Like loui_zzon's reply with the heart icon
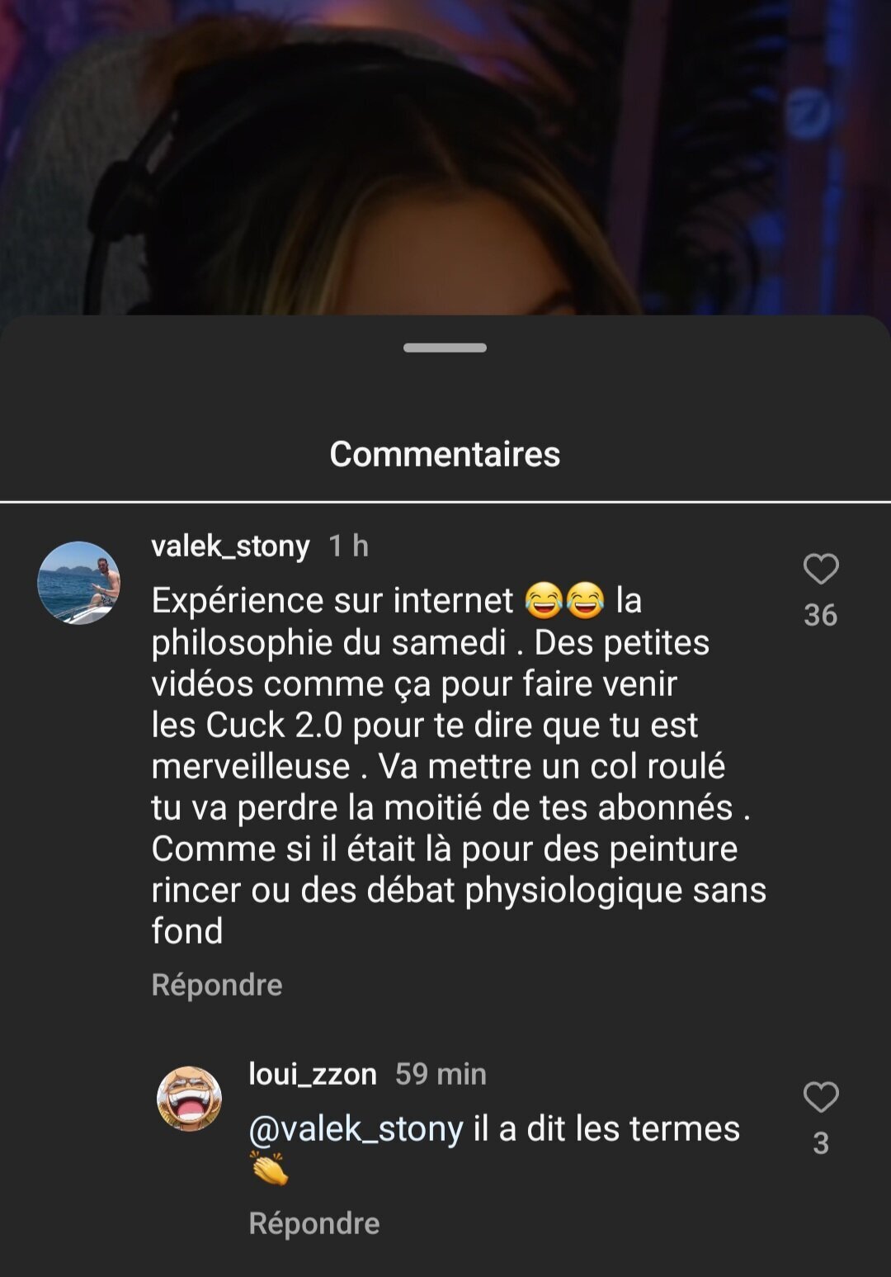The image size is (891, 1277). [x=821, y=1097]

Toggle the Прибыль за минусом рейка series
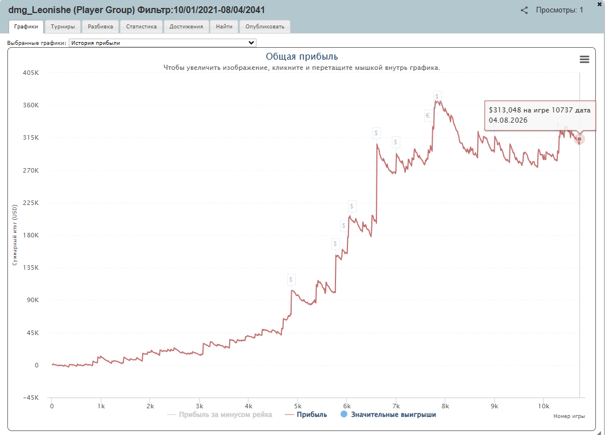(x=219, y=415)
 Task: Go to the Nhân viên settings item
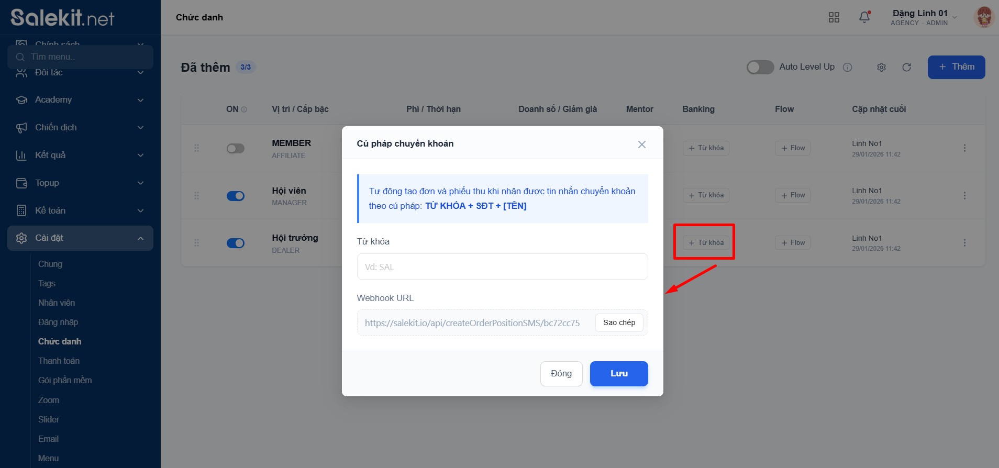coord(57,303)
-=-=-
**TO BE DONE**
Copy every item above word for word, leaving out the pictures.

**EXERCISE RESULT**
Like loui_zzon's reply with the heart icon
The image size is (891, 1277). [x=821, y=1097]

Toggle the Прибыль за минусом рейка series
(x=219, y=415)
 Task: Go to the Nhân viên settings item
coord(57,303)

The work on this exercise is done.